Today is Joyce's birthday anniversary.
Joyce is my cousin. She is five weeks older than I am, and I have never let her forget it.
We grew up together in Adrian, Mich. We were inseparable at Lincoln Elementary School and in Adrian junior and senior high schools. Because her last name was Perkins and mine, Powell, we were near each other in classes that seated students alphabetically.
We walked to grade school together, often in the cold winter months, stopping to pull off a long icicle to chomp on just for fun, and to make snowballs if the snow was wet enough. Now we laugh as we remember chapped legs from wearing wool snowsuits without linings. The long brown cotton stockings didn't go all the way to the top, leaving enough upper legs to get raw and red.
At least once a year I remind Joyce that she is the person who told me there wasn't a Santa Claus and for as many years as I have told her, she has denied it as many.
As I was addressing her birthday card, the bond that exists between cousins, despite differences, kept flashing through my mind. It would be nice to celebrate together more than with a card and a telephone call. We do not e-mail, thankfully. We both know how, but telephone calls are more personal and warmer.
Joyce grew up in a family with both parents and a brother and sister. I grew up with a single divorced mother, and visited my father and his new family twice a month.
Buzzing cousins that we were, we had different interests in school. Joyce was extremely gifted in music. She played the piano, and any other instrument she picked up, masterfully. I tried to copy her but failed miserably trying to learn both the bassoon and guitar. My interest was writing.

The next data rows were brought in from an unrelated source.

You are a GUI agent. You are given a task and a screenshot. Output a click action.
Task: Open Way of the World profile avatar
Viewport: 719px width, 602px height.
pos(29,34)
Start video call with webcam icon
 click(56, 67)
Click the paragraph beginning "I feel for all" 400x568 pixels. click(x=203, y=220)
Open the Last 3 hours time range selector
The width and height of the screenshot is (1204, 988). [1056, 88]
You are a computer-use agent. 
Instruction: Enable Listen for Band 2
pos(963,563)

Still, we were always pals. I applauded loudly at her piano recitals and she commented kindly on my school newspaper articles.

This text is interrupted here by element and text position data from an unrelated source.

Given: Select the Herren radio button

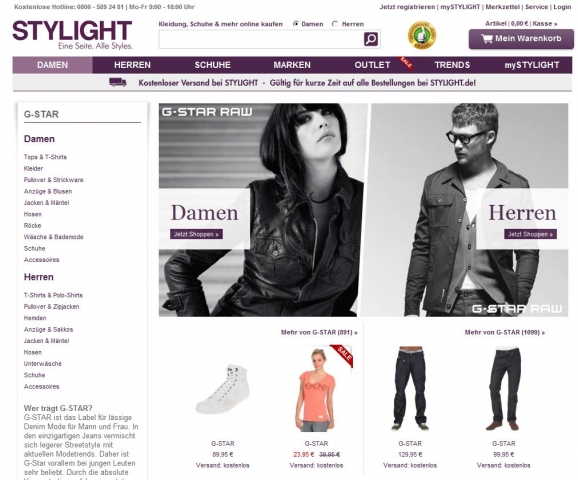Looking at the screenshot, I should point(335,24).
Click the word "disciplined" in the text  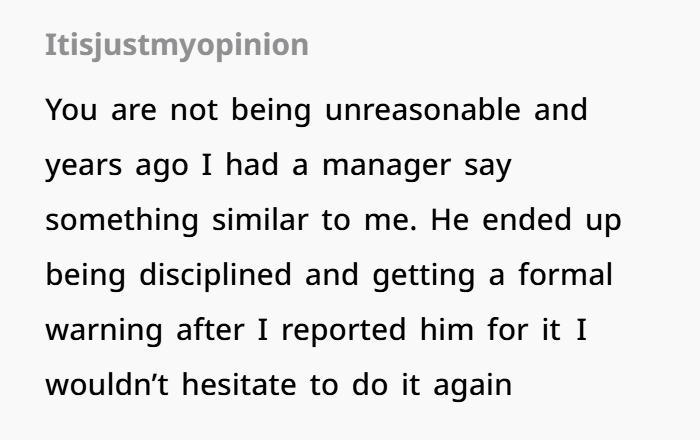[x=215, y=274]
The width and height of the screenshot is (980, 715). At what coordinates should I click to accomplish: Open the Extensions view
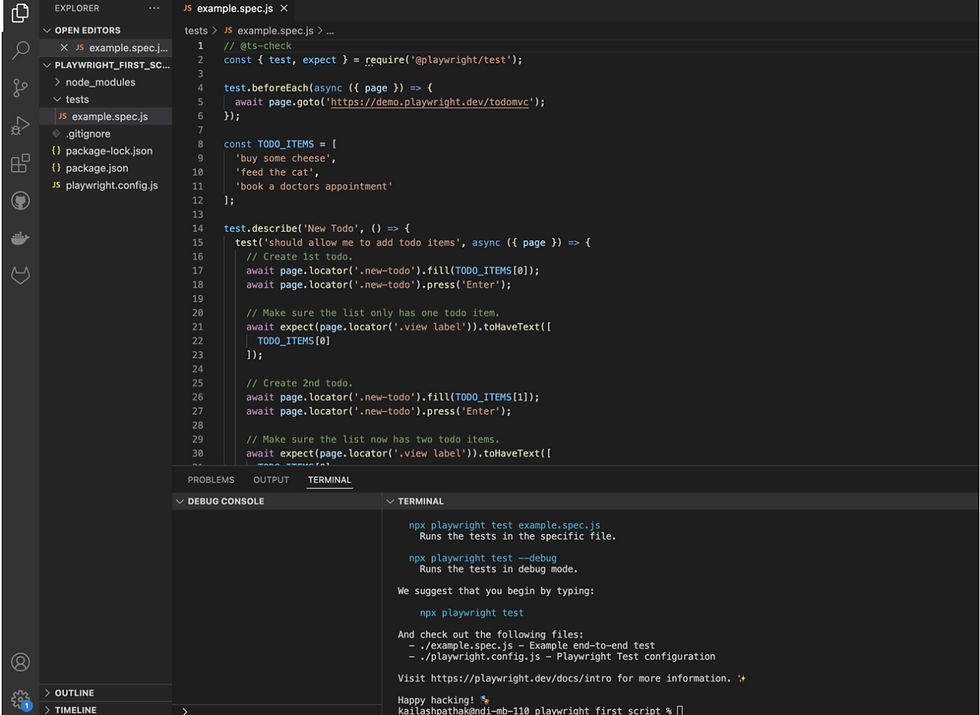pyautogui.click(x=20, y=164)
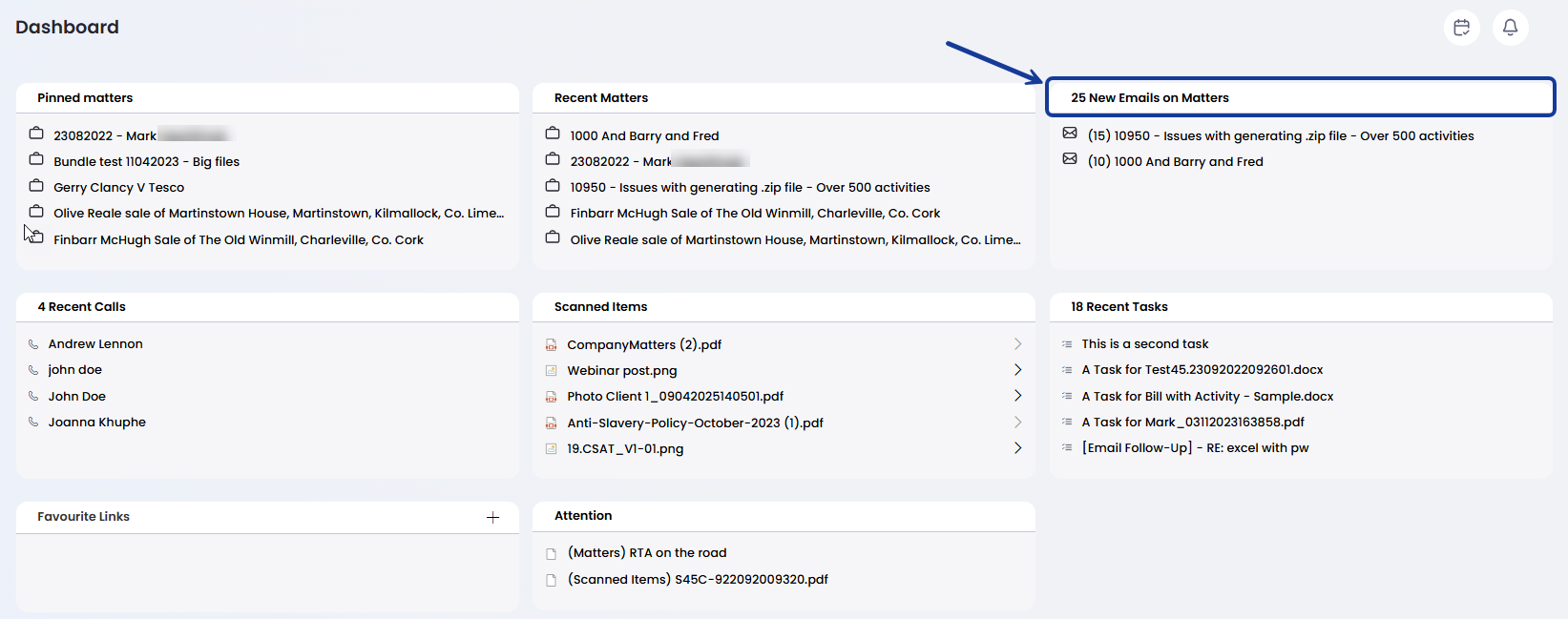Click task list icon beside 'This is a second task'

click(1067, 344)
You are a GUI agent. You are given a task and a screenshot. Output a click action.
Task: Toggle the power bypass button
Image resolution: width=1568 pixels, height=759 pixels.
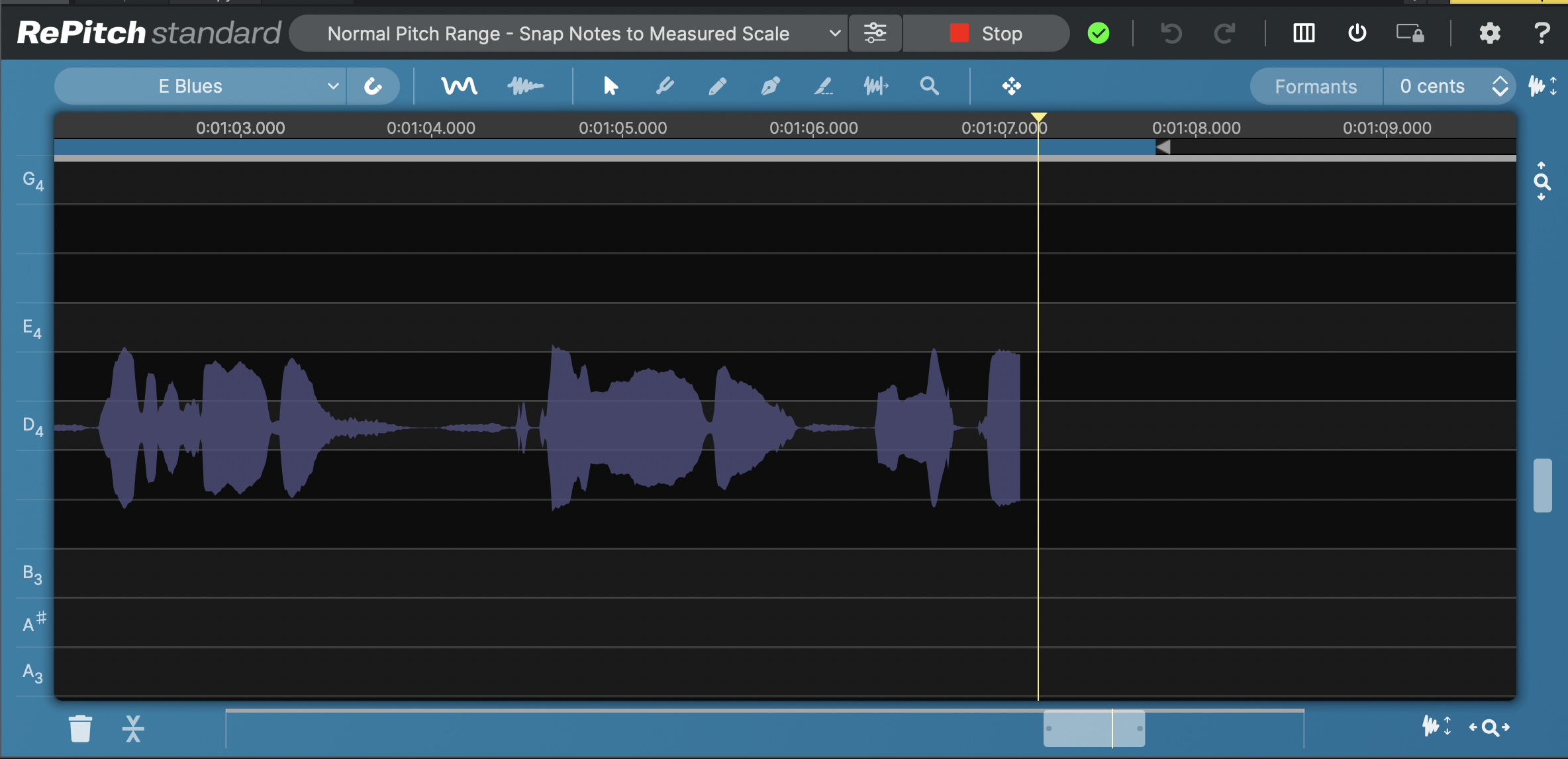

Our personality and interest differences continued into adulthood. Joyce is the mother of two sons, has four grandchildren, and is a great-grandmother. I never had children, but I have enjoyed her family and am always included in their celebrations and holidays.
Decision-making is one big difference.
While I am a procrastinator who hems and haws, she does not dilly-dally but gets right to the point, just as she did 30 years ago when she moved to Florida and never looked back or came back to Michigan except for brief visits. I envy that quality even more than her music ability.

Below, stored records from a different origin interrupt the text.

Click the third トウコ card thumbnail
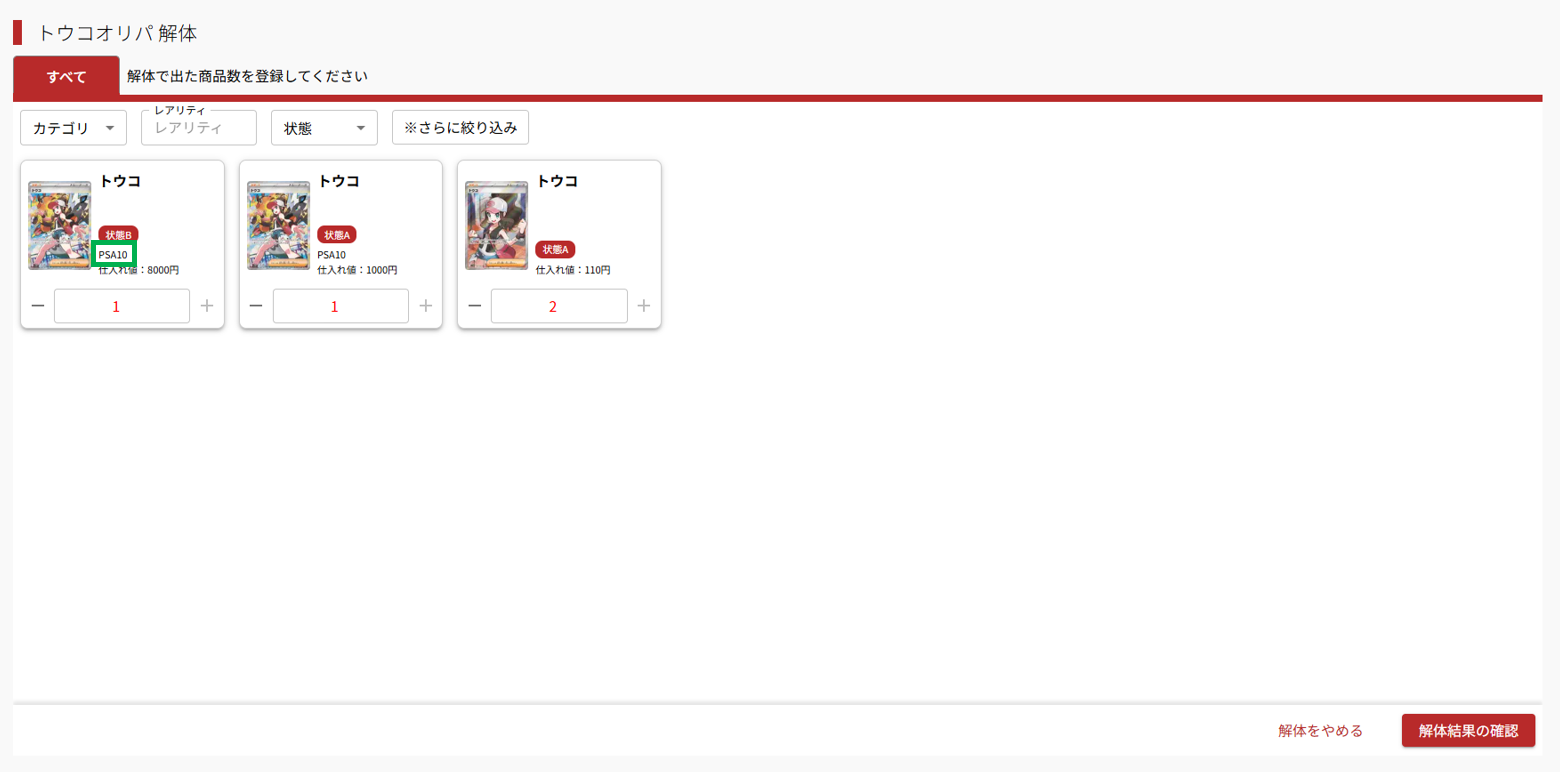(497, 226)
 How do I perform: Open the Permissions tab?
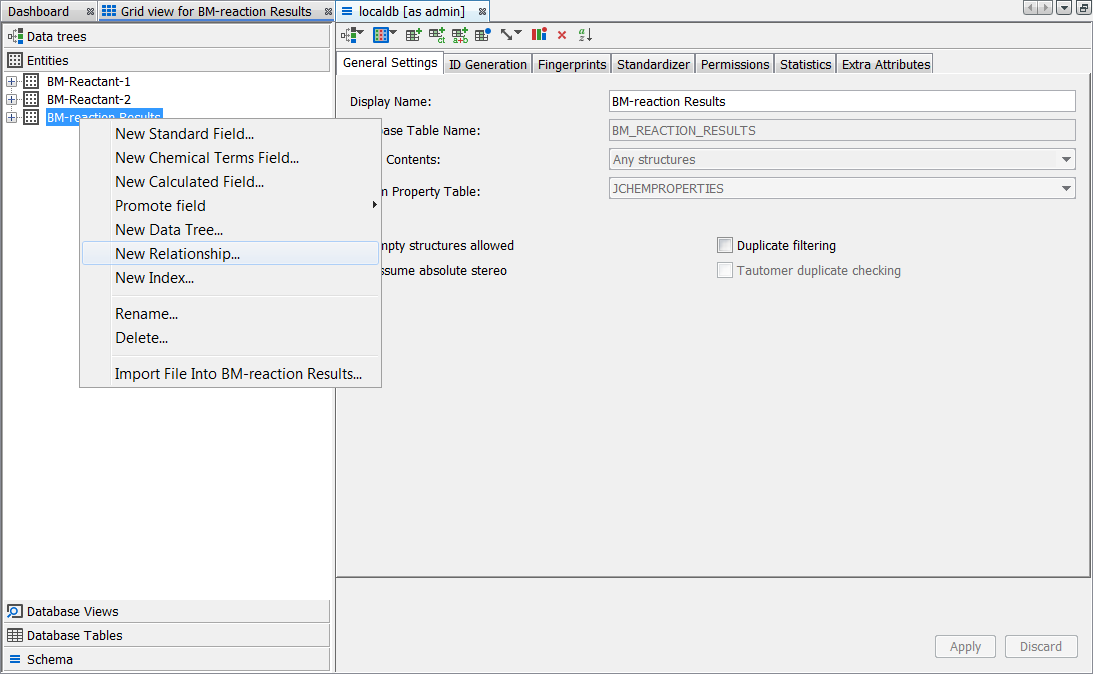click(x=735, y=64)
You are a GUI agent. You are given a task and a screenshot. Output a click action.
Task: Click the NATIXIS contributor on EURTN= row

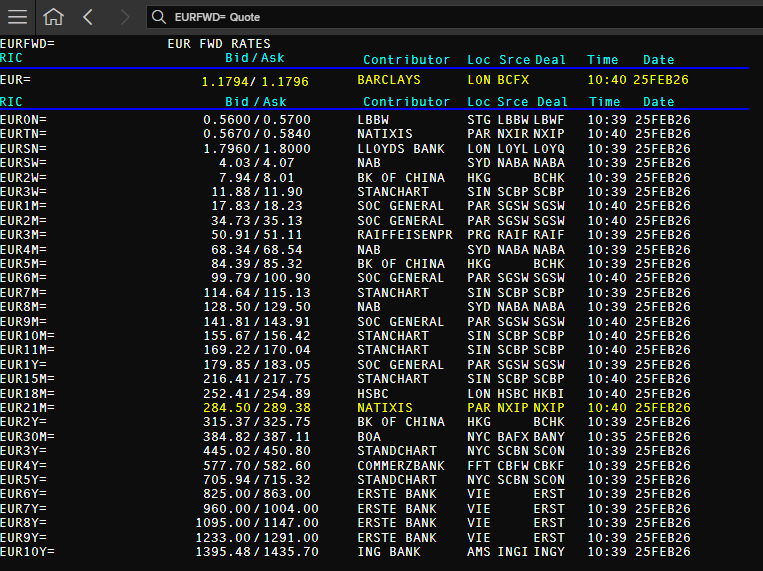(385, 134)
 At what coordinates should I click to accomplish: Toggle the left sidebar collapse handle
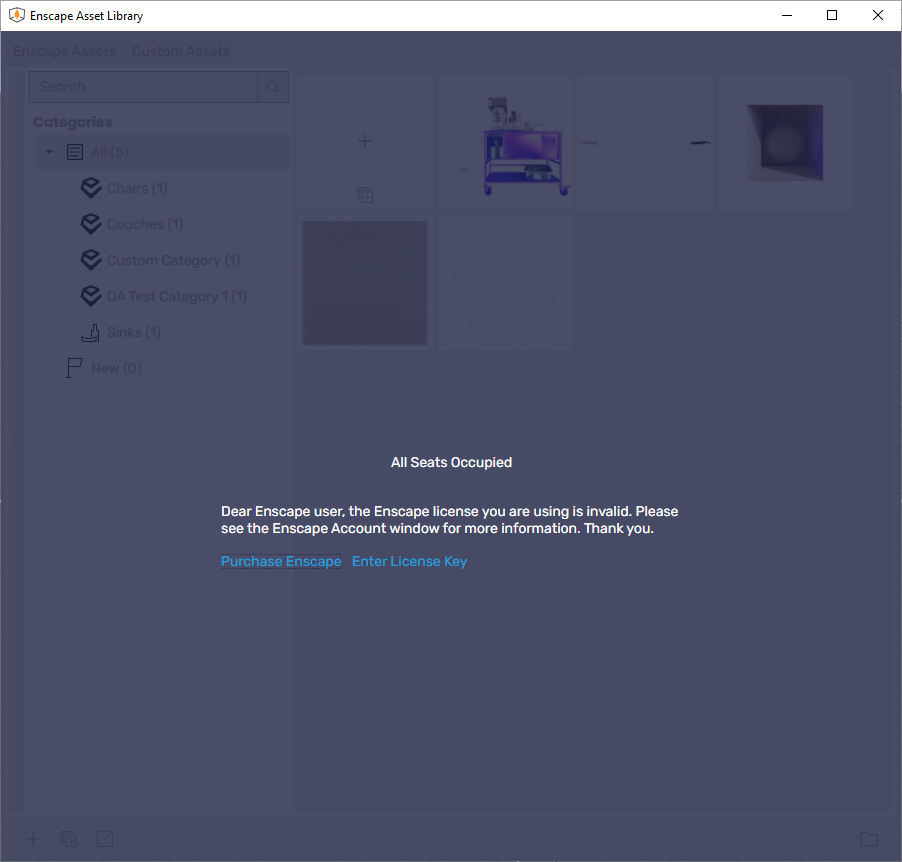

In contrast, travel may be my forte, but pulling up stakes and moving far from home has been frightening to me all my life, and still is. To that, Joyce says when she encourages me to move into the house that is available next door to hers in Orange City, we surely aren't at all alike when it comes to making decisions. I honestly think it makes her about half-disgusted.
Despite the differences, we are alike in so many ways - in spirit, in work ethic, in laughing at the shared old times, and in cherishing family memories. For the record, we both are thankful to be celebrating another birthday in the summer of 2005.
The bond between cousins is a family gift that I hope others share with the zeal that we do.
Joyce's birthday is a very special day for me. I take time picking out a cousin card with a meaningful verse, which isn't easily found, and I mail it early to be sure it will get there on time. This year I even bought a Happy Birthday stamp, and this morning I will call and say, "Well, buzzin' cuzzin', you made it another year. I'm right behind you."